Conservation of Momentum

Conservation of momentum for a mixture model can be expressed by assuming: (1) steady-state flow, $\partial \left({\rho }_m, v_m\right)/\partial t=0,$ (2) ignoring gravity ${\rho }_m,\mathrm{g}=0$, and (3) ignoring body force, F = 0. It can be expressed as follows:

$$\begin{gathered} {\rho }_m\left(u\frac{\partial u_m}{\partial x}+v\frac{\partial u_m}{\partial y}+w\frac{\partial u_m}{\partial z}\right)=-\frac{\partial P}{\partial x}+{\mu }_m\left(\frac{{\partial }^2{u}_m}{\partial x^2}+\frac{{\partial }^2{u}_m}{\partial y^2}+\frac{{\partial }^2{u}_m}{\partial z^2}\right) \\ +{\rho }_k\varnothing \left[u_k\left(\frac{\partial u_{dr,k}}{\partial x}\right)+v_k\left(\frac{\partial u_{dr,k}}{\partial y}\right)+w_k\left(\frac{\partial u_{dr,k}}{\partial z}\right)\right] \end{gathered}$$

(20)

$$\begin{gathered} {\rho }_m\left(u\frac{\partial v_m}{\partial x}+v\frac{\partial v_m}{\partial y}+w\frac{\partial v_m}{\partial z}\right)=-\frac{\partial P}{\partial y}+{\mu }_m\left(\frac{{\partial }^2{v}_m}{\partial x^2}+\frac{{\partial }^2{v}_m}{\partial y^2}+\frac{{\partial }^2{v}_m}{\partial z^2}\right) \\ +{\rho }_k\varnothing \left[u_k\left(\frac{\partial v_{dr,k}}{\partial x}\right)+v_k\left(\frac{\partial v_{dr,k}}{\partial y}\right)+v_k\left(\frac{\partial v_{dr,k}}{\partial z}\right)\right] \end{gathered}$$

(21)

$$\begin{gathered} {\rho }_m\left(u\frac{\partial w_m}{\partial x}+v\frac{\partial w_m}{\partial y}w\frac{\partial w_m}{\partial z}\right)=-\frac{\partial P}{\partial z}+{\mu }_m\left(\frac{{\partial }^2{w}_m}{\partial x^2}+\frac{{\partial }^2{w}_m}{\partial y^2}+\frac{{\partial }^2{w}_m}{\partial z^2}\right) \\ +{\rho }_k\varnothing \left[u_k\left(\frac{\partial w_{dr,k}}{\partial x}\right)+v_k\left(\frac{\partial w_{dr,k}}{\partial y}\right)+v_k\left(\frac{\partial w_{dr,k}}{\partial z}\right)\right] \end{gathered}$$

(22)

where n is the number of the phase and v_dr,k is the drift velocity for the dispersed phase k. μ_m is the mixture viscosity expressed as follows.

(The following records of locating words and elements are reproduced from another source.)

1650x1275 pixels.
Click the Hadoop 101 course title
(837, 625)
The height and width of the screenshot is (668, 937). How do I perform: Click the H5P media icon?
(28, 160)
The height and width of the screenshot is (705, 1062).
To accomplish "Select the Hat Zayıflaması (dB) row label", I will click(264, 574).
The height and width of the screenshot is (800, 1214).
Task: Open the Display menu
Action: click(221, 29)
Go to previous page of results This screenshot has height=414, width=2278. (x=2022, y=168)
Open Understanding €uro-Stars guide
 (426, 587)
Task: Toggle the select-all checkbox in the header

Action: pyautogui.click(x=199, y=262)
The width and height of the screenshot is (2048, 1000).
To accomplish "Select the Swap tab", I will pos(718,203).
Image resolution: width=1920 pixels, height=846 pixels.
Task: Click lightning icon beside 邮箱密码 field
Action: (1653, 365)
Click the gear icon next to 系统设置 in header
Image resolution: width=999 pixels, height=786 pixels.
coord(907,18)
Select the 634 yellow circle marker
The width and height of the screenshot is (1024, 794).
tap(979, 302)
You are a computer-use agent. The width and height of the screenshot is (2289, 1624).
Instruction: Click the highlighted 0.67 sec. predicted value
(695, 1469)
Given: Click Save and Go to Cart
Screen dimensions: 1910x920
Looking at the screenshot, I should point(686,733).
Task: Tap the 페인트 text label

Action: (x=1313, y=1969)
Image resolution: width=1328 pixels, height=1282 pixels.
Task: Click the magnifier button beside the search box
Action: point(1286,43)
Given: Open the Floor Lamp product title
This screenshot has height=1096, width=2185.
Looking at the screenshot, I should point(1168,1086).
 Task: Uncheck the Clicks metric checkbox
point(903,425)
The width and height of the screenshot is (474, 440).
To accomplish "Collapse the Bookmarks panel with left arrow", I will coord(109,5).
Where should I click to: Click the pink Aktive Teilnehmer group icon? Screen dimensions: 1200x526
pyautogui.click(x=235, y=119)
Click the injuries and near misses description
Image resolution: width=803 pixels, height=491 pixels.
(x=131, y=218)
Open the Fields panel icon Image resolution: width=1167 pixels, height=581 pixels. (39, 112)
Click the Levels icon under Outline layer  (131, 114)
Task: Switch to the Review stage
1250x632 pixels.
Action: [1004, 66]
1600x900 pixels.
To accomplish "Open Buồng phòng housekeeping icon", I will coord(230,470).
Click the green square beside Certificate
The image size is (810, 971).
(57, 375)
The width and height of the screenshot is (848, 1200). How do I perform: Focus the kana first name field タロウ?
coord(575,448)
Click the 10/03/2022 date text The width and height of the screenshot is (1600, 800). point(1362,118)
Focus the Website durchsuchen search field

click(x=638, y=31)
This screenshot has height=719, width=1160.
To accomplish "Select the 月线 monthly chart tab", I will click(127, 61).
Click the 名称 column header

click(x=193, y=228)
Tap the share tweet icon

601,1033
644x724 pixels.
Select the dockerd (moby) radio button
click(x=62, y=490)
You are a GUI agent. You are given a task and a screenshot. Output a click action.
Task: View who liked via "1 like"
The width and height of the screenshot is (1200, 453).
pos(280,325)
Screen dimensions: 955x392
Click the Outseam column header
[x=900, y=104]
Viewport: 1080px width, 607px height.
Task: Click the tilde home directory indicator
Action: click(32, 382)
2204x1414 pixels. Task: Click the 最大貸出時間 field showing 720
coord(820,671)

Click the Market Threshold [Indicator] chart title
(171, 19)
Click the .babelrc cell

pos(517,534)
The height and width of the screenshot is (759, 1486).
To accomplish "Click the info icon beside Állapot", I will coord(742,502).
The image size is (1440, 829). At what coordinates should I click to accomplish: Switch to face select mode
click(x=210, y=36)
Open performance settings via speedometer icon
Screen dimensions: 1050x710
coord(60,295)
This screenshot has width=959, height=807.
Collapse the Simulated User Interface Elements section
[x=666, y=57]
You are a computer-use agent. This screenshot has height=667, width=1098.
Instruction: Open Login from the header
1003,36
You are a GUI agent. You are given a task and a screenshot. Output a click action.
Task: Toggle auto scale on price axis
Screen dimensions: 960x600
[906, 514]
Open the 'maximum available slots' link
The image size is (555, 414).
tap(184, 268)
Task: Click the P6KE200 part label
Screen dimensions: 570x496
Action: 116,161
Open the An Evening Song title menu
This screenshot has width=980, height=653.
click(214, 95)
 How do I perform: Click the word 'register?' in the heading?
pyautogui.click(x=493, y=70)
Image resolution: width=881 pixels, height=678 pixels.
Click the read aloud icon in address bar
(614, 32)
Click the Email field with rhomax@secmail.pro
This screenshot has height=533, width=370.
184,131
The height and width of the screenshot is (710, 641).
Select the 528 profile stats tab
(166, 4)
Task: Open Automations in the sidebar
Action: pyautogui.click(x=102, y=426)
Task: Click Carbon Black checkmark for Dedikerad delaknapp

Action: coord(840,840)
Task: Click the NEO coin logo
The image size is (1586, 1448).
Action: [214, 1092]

$${\mu }_m={\displaystyle \sum }_{k=1}^n{\varphi }_k{\mu }_k$$

(23)

Conservation of energy

$$\rho c_p\varphi \left[\frac{\partial T}{\partial t}+u\frac{\partial T}{\partial x}+v\frac{\partial T}{\partial y}+w\frac{\partial T}{\partial z}\right]=k_{eff}\left[\frac{{\partial }^{2}T}{\partial x^2}+\frac{{\partial }^{2}T}{\partial y^2}+\frac{{\partial }^{2}T}{\partial z^2}\right]$$

(24)

where k_eff is the effective thermal conductivity of a mixture that is expressed as follows.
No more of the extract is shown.